EXERCISE BRIEF:
Transcribe the data exactly, pictures excluded.

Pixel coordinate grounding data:
⁂

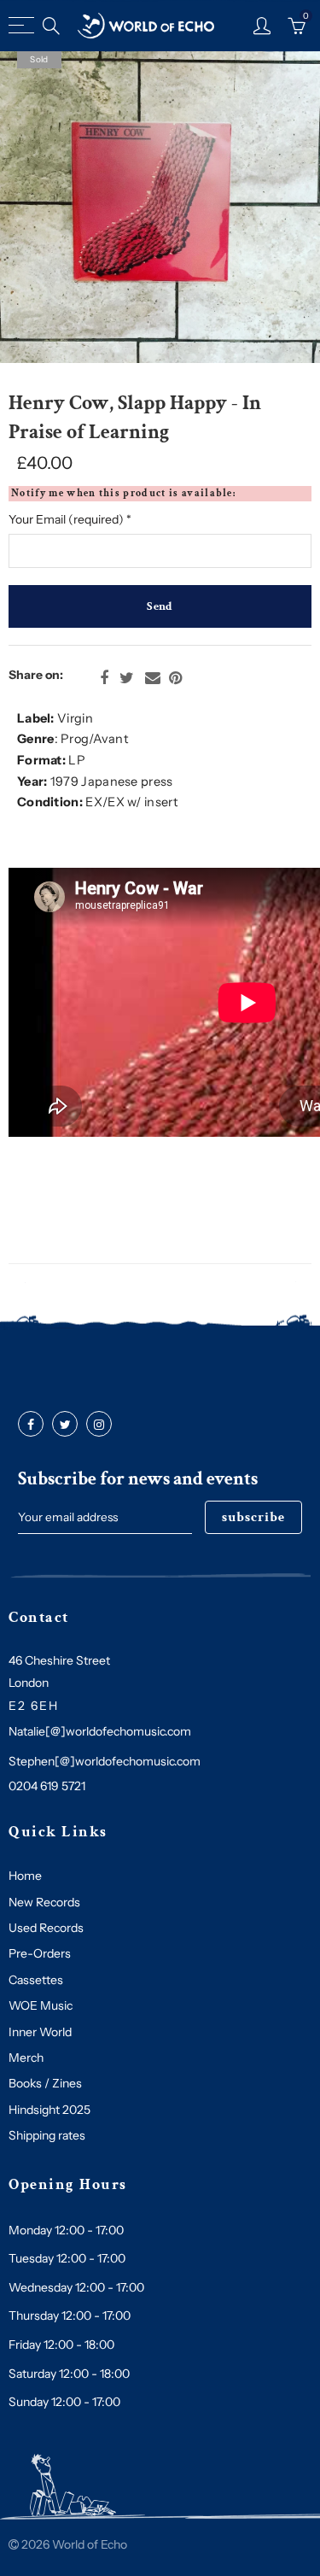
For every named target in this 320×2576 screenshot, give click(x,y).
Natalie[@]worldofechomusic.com (100, 1731)
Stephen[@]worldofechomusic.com (105, 1761)
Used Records (46, 1927)
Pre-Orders (40, 1953)
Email (152, 678)
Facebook (104, 678)
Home (25, 1875)
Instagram (99, 1424)
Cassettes (36, 1980)
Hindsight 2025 (49, 2109)
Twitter (126, 678)
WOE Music (41, 2005)
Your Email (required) (70, 519)
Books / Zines (45, 2083)
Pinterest (175, 678)
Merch (26, 2057)
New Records (44, 1902)
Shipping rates (47, 2135)
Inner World (40, 2032)
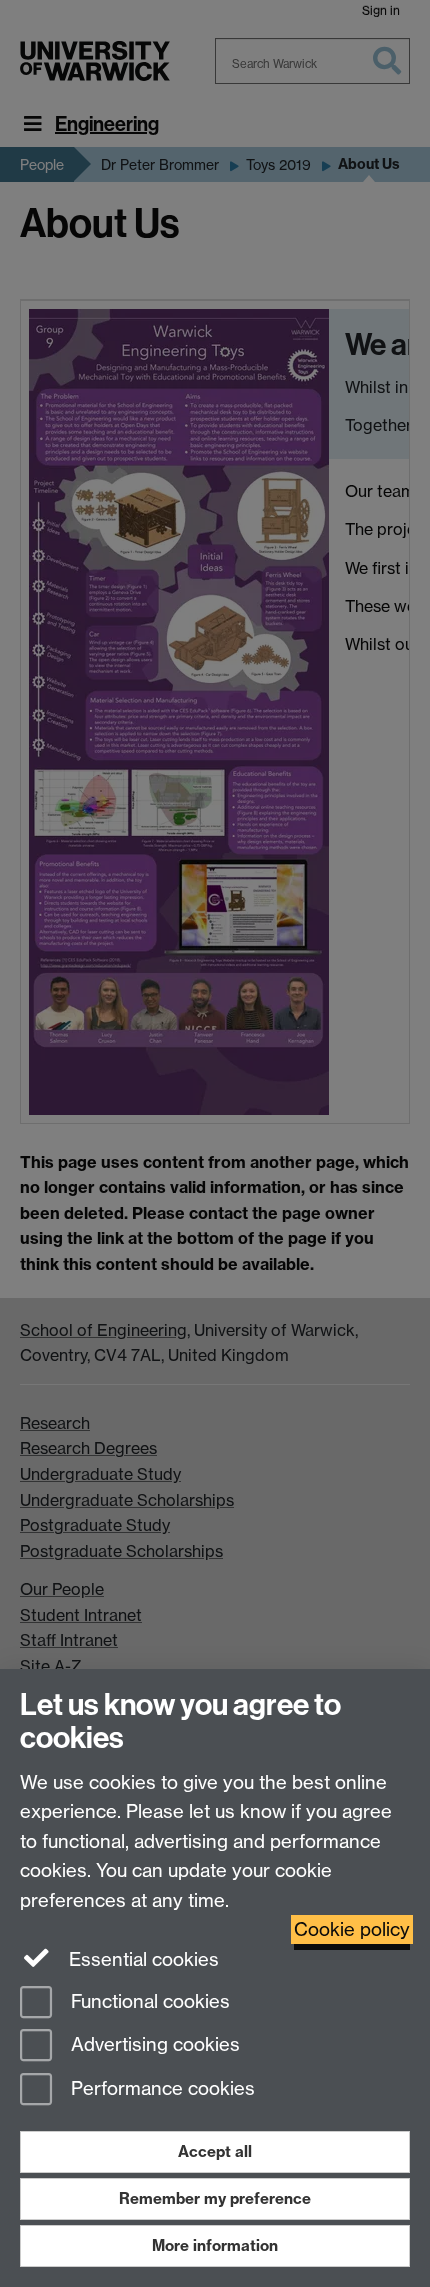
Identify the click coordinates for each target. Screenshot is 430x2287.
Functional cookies (148, 2001)
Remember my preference (215, 2198)
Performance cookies (160, 2089)
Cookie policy (352, 1929)
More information (215, 2245)
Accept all (215, 2151)
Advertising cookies (153, 2045)
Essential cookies (141, 1959)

⁂

WRITTEN REPLY:
For every named target in this 320×2576 screenshot, give click(x,y).
Natalie[@]worldofechomusic.com (100, 1731)
Stephen[@]worldofechomusic.com (105, 1761)
Used Records (46, 1927)
Pre-Orders (40, 1953)
Email (152, 678)
Facebook (104, 678)
Home (25, 1875)
Instagram (99, 1424)
Cassettes (36, 1980)
Hindsight 2025 (49, 2109)
Twitter (126, 678)
WOE Music (41, 2005)
Your Email (required) (70, 519)
Books / Zines (45, 2083)
Pinterest (175, 678)
Merch (26, 2057)
New Records (44, 1902)
Shipping rates (47, 2135)
Inner World (40, 2032)
Identify the click coordinates for each target. Screenshot is 430x2287.
Functional cookies (148, 2001)
Remember my preference (215, 2198)
Performance cookies (160, 2089)
Cookie policy (352, 1929)
More information (215, 2245)
Accept all (215, 2151)
Advertising cookies (153, 2045)
Essential cookies (141, 1959)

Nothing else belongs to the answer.